CACHE COHERENCE PROTOCOL FOR A MULTIPLE BUS 
MULTIPROCESSOR SYSTEM 



FIELD OF INVENTION 

This invention relates generally to computer systems and more specifically to 
cache memory systems and still more specifically to coherency protocols for cache 
memory systems in multiprocessor computer systems. 

BACKGROUND OF THE INVENTION 

Most computer systems employ a multilevel hierarchy of memory systems, 
with relatively fast, expensive, limited-capacity memory at the highest level of the 
hierarchy and proceeding to relatively slower, lower cost, higher-capacity memory 
at the lowest level of the hierarchy. Typically, the hierarchy includes a small fast 
memory called a cache, either physically integrated within a processor integrated 
circuit or mounted physically close to the processor for speed. There may be 
separate instruction caches and data caches. There may be multiple levels of caches. 

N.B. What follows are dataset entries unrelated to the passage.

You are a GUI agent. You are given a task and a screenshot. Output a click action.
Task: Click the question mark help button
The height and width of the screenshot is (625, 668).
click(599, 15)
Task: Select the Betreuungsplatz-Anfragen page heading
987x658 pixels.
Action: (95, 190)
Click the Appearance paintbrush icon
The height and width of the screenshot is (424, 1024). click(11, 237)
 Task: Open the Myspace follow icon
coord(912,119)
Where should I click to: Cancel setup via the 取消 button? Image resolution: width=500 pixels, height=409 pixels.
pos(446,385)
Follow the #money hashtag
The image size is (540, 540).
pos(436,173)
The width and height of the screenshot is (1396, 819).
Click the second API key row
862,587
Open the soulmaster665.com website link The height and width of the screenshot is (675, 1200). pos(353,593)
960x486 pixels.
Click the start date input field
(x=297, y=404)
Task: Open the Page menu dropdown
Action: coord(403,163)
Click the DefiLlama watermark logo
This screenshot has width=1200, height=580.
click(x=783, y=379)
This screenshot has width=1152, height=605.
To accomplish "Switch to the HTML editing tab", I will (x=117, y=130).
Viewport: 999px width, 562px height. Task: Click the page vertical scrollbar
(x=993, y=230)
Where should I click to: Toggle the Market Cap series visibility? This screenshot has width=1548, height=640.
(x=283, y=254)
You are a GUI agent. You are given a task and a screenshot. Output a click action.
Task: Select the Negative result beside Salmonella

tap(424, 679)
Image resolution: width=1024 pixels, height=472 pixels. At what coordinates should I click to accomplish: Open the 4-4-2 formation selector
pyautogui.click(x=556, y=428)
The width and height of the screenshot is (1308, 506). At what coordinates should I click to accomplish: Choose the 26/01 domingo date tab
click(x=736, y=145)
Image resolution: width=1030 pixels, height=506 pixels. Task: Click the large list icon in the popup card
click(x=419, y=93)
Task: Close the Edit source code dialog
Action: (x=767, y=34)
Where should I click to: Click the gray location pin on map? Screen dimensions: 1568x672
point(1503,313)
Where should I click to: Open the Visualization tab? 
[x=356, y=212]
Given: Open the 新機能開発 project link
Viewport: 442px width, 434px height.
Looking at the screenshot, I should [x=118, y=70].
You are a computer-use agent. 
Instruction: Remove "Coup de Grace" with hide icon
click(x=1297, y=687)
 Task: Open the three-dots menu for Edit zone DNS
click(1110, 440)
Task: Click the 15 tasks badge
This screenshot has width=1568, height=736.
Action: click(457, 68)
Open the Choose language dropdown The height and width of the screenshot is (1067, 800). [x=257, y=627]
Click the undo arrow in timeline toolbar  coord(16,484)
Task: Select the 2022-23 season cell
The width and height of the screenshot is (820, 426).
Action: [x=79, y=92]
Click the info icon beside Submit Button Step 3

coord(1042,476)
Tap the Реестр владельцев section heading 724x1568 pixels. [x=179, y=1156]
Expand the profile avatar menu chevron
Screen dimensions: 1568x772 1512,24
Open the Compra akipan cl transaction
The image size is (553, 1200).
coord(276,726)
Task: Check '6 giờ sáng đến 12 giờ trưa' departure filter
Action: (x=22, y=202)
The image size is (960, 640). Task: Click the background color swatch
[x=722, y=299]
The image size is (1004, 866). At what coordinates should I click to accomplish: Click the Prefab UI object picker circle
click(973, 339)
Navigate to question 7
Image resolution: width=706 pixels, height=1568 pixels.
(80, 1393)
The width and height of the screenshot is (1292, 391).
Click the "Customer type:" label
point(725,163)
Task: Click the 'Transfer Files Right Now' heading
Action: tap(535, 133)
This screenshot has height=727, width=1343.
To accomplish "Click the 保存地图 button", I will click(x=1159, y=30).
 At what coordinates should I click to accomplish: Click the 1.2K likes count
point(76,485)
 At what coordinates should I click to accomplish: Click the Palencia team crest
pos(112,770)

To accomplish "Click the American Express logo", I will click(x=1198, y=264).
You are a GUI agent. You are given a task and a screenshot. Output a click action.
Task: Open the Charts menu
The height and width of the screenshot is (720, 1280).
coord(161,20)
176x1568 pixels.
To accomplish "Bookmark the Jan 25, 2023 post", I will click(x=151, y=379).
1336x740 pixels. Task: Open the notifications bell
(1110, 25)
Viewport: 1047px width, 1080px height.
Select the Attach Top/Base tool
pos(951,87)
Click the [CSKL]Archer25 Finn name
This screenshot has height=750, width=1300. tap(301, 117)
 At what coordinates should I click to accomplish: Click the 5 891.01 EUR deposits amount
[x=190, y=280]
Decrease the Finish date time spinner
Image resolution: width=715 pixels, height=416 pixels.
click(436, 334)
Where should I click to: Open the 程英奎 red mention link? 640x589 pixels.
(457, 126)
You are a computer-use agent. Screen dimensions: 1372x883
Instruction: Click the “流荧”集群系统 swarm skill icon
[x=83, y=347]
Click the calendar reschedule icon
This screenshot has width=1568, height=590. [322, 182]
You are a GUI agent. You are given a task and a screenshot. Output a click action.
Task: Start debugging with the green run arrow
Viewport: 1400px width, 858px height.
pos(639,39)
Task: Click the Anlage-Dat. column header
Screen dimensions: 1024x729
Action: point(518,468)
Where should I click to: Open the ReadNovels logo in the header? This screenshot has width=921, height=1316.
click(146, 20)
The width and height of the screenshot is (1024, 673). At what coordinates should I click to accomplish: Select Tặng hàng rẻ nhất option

The minimum amount of memory that can be transferred between a cache 
and a next lower level of the memory hierarchy is called a line, or block, or page. 
The present patent document uses the term "line," but the invention is equally 
applicable to systems employing blocks or pages. It is common to use some of the 
bits of the line address to index the cache, and the remaining set of bits of each 
physical address are stored, along with the data, as the tag. 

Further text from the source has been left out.